Wednesday, September 24th, 2008

As predicted, the Repbulican minority on Congress has ow offered up their own solution to our current financial crisis, and as predicted it varies greatly from the Bush Bailout plan. The first part of the plan is to abolish the capital gains tax, which would do exactly nothing to mitigate this financial downward spiral, but would allow the fantastically rich to pay even fewer taxes. The bullshit theory here is that destitute financial institutions would be able to re-coop more of their lost assests selling what little they have left without a capital gains tax. Of course, their alternative is bankruptcy, so they would have sold those assets anyway if they need to.

Step two is to privatize Freddie Mac and Fannie May and then – you’re going to love this – deregulate their crediting practices a bit more. No longer would such companies have to reveal the actual value of their assets. The third broken leg on this stool of fail is to repeal a law that expired in the year 2000.
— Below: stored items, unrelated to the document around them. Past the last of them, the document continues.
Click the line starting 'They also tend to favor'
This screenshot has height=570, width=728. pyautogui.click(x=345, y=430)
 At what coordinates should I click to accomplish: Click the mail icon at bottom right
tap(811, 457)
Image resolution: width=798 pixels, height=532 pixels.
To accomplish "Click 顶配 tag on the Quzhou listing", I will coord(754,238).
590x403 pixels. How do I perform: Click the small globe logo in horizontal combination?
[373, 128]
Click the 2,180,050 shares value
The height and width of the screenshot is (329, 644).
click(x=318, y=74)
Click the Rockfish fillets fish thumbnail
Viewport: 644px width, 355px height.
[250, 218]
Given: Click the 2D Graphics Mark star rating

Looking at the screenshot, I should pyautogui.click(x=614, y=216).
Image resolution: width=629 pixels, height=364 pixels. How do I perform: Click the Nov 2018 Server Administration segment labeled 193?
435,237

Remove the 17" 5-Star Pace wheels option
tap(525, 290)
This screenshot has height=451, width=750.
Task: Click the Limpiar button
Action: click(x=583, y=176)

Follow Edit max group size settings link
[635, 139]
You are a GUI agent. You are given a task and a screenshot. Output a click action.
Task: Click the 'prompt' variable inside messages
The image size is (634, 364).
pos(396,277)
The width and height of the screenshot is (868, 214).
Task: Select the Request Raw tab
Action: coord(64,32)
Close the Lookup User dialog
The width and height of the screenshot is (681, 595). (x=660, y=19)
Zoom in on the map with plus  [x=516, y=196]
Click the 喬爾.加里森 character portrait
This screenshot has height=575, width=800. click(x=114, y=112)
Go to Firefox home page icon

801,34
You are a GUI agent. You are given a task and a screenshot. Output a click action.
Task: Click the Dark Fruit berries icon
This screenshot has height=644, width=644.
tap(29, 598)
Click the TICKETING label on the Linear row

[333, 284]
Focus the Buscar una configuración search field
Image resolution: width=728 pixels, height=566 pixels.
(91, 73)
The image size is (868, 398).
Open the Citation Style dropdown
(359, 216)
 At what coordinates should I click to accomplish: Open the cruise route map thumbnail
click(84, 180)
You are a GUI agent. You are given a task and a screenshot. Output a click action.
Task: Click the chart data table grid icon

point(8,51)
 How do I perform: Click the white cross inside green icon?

So, in short, their solution for a financial crisis brough on by rampant deregulation, dishonesty and greed is to push those policies to an entirely new level. Neither of these plans is even remotely acceptable. This is the same old bag full of ideological bullshit that the GOP has been harping on for as long as I’ve been following politics. If only the rich didn’t have to pay taxes on the money they earn, we’d all be millionaires. And the government should keep its nose out of the private sector’s business – you know, unless they need some free money to help bury their mistakes.

Talk about a win / win for Republicans in Congress. They get to puff up their chests and make a big show of disagreeing with Ol’ Ninteen Percent himself,  and then they get to put forward a plan that’s actually worse for America and does jack-all nothing to correct the problem at hand. Touche, GOP. Tou-fucking-che.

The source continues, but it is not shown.